As a younger sibling having an older IT brother I've always found myself asking "computer stuff" to him. I can remember myself calling him everytime my computer froze or when I just had "touched nothing, it had just stopped working." Even though I've refrained myself of doing so over the years more and more each day (for various reasons) reading Rushkoffs "Program or be Programmed" book last semester in Designing for This Century class made me embarrassed about my frustration of subordinating my need to a stupid configuration of some machine or a not-so-intuitive interface. We tailor our wants to the available choices without realizing we are not only adapting to the inevitable realities of our times but to the strategies of business interests.

The debate about weather the internet is good or bad has been, is and will continue being a big matter but the biggest counter-claim or argument that lies right besides it is that it is here and it is everywhere.

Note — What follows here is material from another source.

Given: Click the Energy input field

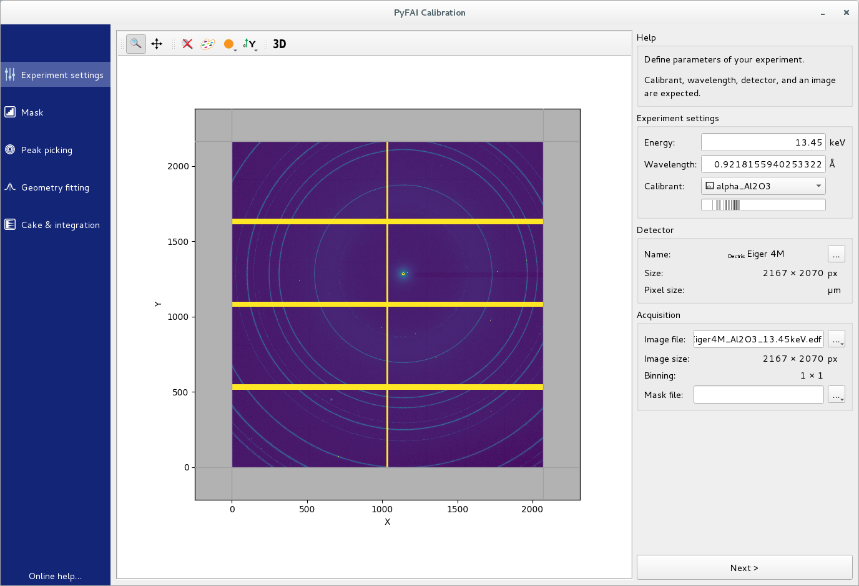Looking at the screenshot, I should (x=763, y=142).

On Rushkoff's introduction and first chapter of his book "Program or be programmed" he points towards the real question "Do we direct technology, or do we let ourselves be directed by it and those who have mastered it? Choose the former,” writes Rushkoff, “and you gain access to the control panel of civilization. Choose the latter, and it could be the last real choice you get to make.”

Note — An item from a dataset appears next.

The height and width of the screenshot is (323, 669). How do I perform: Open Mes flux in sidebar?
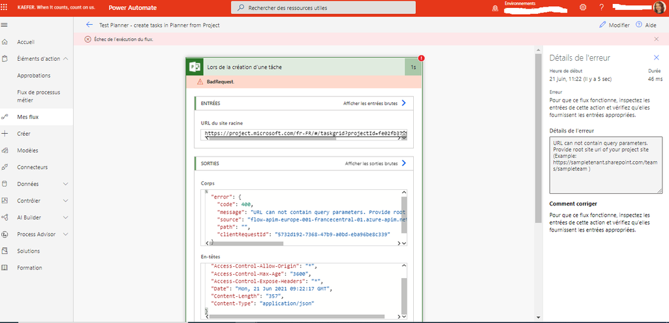(x=28, y=117)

That being said I think it's safe to say that "Program or be Programmed" was my favorite reading throughout D4TC class. I think that, with very clear examples Rushkoff is able to make a clear analogy between what has been going on around the world and our position as educated civilians. With all the digital changes it seems as if more each day we are not only accepting without giving them thought but actually being left to someone else's design and architecture of how the world (not only the physical but also the digital world) should be. As Rushkoff clearly expresses it's not about getting everybody to learn how to program, is to get people to understand that there is such thing as programming, and that you get to tell the computer what to do and not the other way around. As he states in one of his many examples "The difference between a computer programmer and a user is much less like that between a mechanic and a driver than it is like the difference between a driver and a passenger. If you choose to be a passenger, then you must trust that your driver is taking you where you want to go" (Rushkoff, p.9)

Why are we leaving the decisions to those ones around us when we should be prepared to make changes in the world, and we can no longer do this if we do not learn the language that this century has prepared for us. A very clear example that Ruskoff uses is when he talks about changes throughout history. Whenever a new way of communication became available, the masses were always one step behind. Writing was invented and priests started reading to the people, and then printing became available which began drawing people towards reading. Now we're able to write anywhere. Aren't our constant facebook and blogs updates prove of that? But we are, as masses still one step behind, writing in the boxes provided to us, whereas we could, in fact we should be creating our own boxes.

Seems as if we're just so used to how everything is that we have stopped caring over who controls what. I don't know about the impression of this article over you, reader. Let alone if it was good enough to convince you to read the whole Program or be Programmed book. As of me, after reading Rushkoff 's book I was challenged in a way, I already knew coding was important, (otherwise I wouldn't be taking "Design for this Century" class) and even though it wasn't something I really enjoy I can certainly understand the importance of it a whole lot better. It is still not my favorite thing in the world but I can say that I am trying, and, who knows, maybe sometime in these two years after I finish my graduate program I can be teaching my brother some programing language he's unfamiliar with.

  • Rushkoff, Douglas. Program or Be Programmed. Berkeley: Soft Skull Press, 2010. 1-27, 72-95.
  • Weiland, Jeremy. "A Review of Douglas Rushkoff's "Program or Be Programmed"" Social Memory Complex. November 7, 2010. Accessed February 7, 2014.